**Exercise description**
Lines containing "agent": state how many there are in these entries, and write only that number.

Saved data entries:
+ + + + + + +

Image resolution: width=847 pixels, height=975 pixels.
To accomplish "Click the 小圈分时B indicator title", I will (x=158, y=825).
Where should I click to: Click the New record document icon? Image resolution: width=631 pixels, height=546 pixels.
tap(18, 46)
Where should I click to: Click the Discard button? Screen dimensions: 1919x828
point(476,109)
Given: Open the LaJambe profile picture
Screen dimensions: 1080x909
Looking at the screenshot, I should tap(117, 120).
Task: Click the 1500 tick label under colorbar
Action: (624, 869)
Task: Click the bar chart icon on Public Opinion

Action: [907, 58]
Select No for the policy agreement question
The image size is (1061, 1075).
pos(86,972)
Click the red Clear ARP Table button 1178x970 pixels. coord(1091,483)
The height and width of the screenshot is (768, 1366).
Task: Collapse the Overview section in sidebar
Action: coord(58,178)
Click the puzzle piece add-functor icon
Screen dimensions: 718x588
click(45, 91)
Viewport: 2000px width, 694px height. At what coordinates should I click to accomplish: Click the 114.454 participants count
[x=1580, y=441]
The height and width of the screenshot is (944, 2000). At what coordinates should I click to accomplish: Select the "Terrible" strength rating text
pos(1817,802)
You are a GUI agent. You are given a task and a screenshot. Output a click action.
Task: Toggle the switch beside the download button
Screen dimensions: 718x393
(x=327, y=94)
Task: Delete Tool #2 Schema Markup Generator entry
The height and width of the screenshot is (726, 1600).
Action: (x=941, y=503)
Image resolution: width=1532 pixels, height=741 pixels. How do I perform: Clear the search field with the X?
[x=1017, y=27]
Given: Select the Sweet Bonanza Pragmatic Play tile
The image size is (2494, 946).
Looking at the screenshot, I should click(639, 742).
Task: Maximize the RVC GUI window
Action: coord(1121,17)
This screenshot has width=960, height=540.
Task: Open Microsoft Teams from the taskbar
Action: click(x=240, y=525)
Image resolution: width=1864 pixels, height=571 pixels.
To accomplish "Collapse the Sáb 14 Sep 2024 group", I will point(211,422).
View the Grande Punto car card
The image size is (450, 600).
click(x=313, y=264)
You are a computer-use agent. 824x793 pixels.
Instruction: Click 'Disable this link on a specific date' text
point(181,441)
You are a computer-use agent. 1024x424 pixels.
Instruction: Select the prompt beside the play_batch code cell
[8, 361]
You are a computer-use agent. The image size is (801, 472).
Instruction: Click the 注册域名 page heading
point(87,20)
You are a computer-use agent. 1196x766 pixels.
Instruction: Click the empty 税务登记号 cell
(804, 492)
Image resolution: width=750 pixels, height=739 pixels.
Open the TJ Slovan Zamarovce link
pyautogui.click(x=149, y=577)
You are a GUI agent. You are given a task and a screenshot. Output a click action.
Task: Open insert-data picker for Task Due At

+ + + + + + +

**Output of the task**
6